Need to improve your audio without spending any money?

There are a lot of students at my school that are excellent videographers, but a majority of them have trouble with sound. Often the levels are too low, or there's distortion, or both [which is actually kind of impressive if you know where distortion comes from]. This is a problem, because I'm convinced that sound is more than half of the experience!

I'm in the opposite position- I'm a sound guy that's just learning to shoot video. I'm also a videographer on a very tight budget [no budget], so I've learned some tricks that help me get better results using the on-camera mic.

Gasp! you can't do that, right? I'm sure every other article you've read has told you to go out and buy a. a Rode videomic or b. a Sony field recorder, and until you do that, you're sunk. The truth is that there's a lot you can improve while you save up your nickels and dimes for better tools. 

While Shooting:

Listen to the environment and adapt. Your ears are great at filtering out unimportant noise. Your camera is terrible at it. Listen for loud fans, rushing rivers, people talking, etc, and when they get in the way, move!

Put the camera uncomfortably close to an interviewee. With a 50mm prime lens, I get decent audio level when I  frame only their face. This still picks up the acoustics of whatever space you're using, so it's not perfect, but it is a start.

Use a backup. I've been known to use an iPod touch as a backup recorder, just in case there's something wrong with the camera audio. if you need to use it, carefully watch the consonants or any fast, sharp noises to help you sync it perfectly.

While Editing:

Watch your meters. The audio meters tell you how loud the sound is in relation to a standard voltage called "unity". Unity is marked on audio meters as the number 0 or the letter U. You want your audio to peak at unity unless you have a specific reason for it to be louder or quieter. Under NO circumstance should you let it hit the top of the meter, even for an instant. To help you with that, some video editors (like FC express) have a "peak hold" feature, which leaves a red light on at the top of the meter if the audio clipped at any point in time. If you see that light, go back and find the problem.

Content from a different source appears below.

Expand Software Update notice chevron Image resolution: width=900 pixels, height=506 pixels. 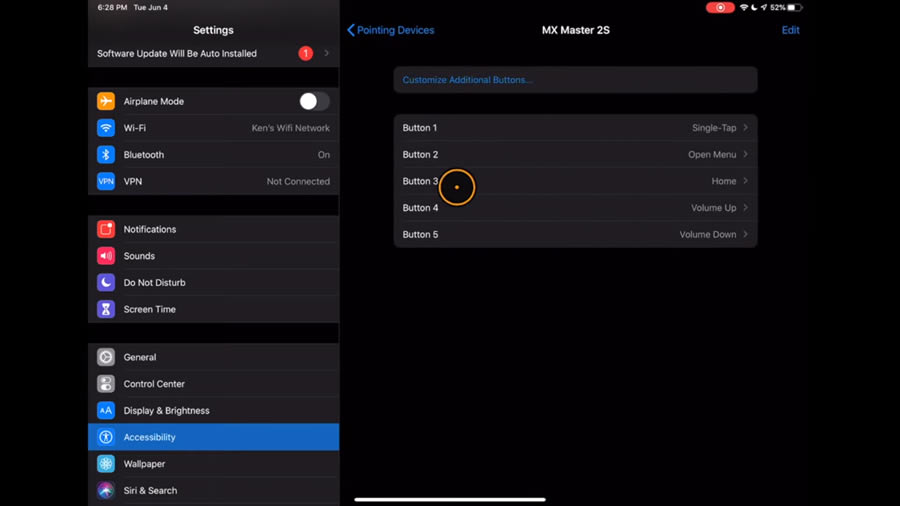point(326,54)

Use SFX. Now, things can get real cheesy in a hurry, so be careful to do this tastefully. A little [emphasis on little] wind noise adds a sense of atmosphere to your outdoor video, and helps to smooth out the transitions between audio clips. It creates a bed of soft noise that your important audio can rise out of and fall away into. Remember how carefully you listened to the environment while shooting? At this stage you can add back in the ambient sounds that you liked.  I like using for these basic sounds.

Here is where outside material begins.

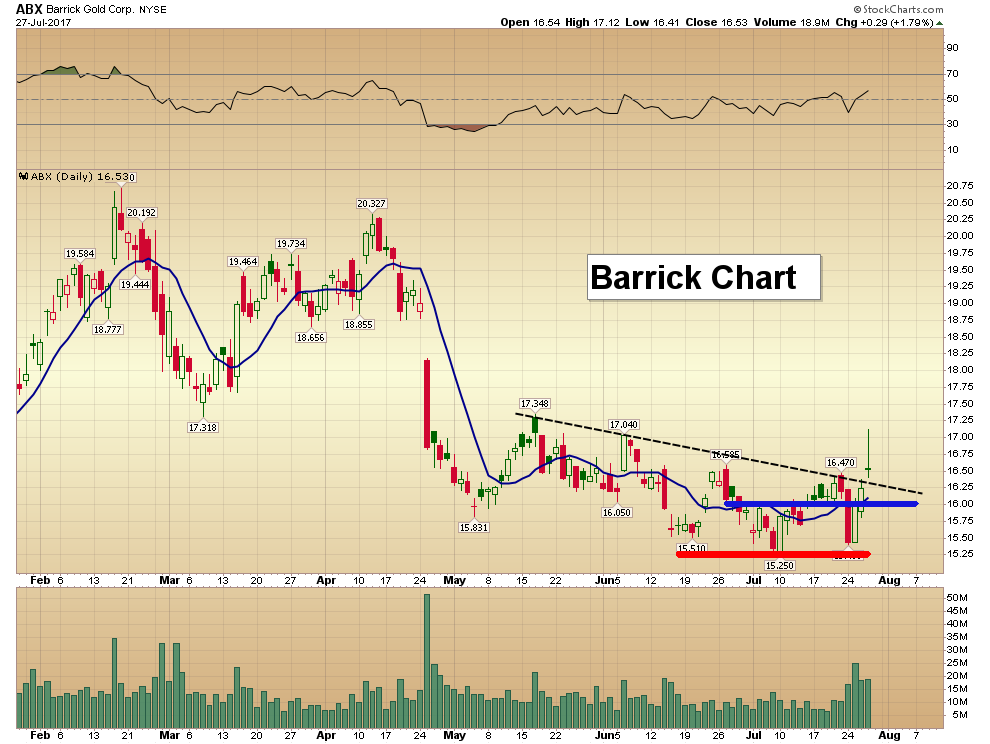990x744 pixels.
Task: Click the 15.831 low price label
Action: [473, 527]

Use filters to remove unwanted noise. Are fans or wind noises ruining your spoken parts? A male human voice goes down to about 120 Hz at its lowest, so you can remove low sounds by filtering out everything that's below human vocal range. It will leave the dialogue untouched. This filter is called a High-Pass filter.

Just listen. Usually before exporting a video, I will let it play with my eyes closed. The audio should be able to tell much of the story by itself, after all it is more than half of your video. Just listening will help you hear all of the awkward audio transitions that you missed while you were admiring your brilliant cinematography.

Of course, these are very basic tips. Have a specific question? Feel free to ask.

Thursday, October 27, 2011

Weekend Choss: Under Cover of Darkness

Filming this was an absolute blast. I couldn't get enough of the shifting light on the texture of the rock. This is also my first short with no music, which was a challenge, but i'm pleased with the result.

I like the new title, but I still feel like there's some tweaking to be done. I'm really glad to be done with Rockwell-- the font from episodes 3-10. For you type nerds, I'm using Syntax and Chaparral Bold for the main title, and Chaparral Medium for everything else.

Thursday, October 20, 2011


I'm finally in a typography class, and I'm loving it.

Here's what I've been working on:

This is a monogram for my Dad, Gordon Richards Brunson.
It was intended to be printed on the spines of the books
that he binds. 

this is an abstract composition
using Adobe Garamond

This is a 70's version of the main title for Weekend Choss

...and this is my Jack o'lantern.

Tuesday, October 4, 2011

Femme Fatale

A brush with R-rated trad, in which I discover the limits of my nationality. 

My first gear lead, Teton Canyon, 2010
Photo: Jack Cohen
I hesitate to share this story, because I know it will make my mother worry. Don't worry, Mom. This isn't a story about how brave I am. Au contraire.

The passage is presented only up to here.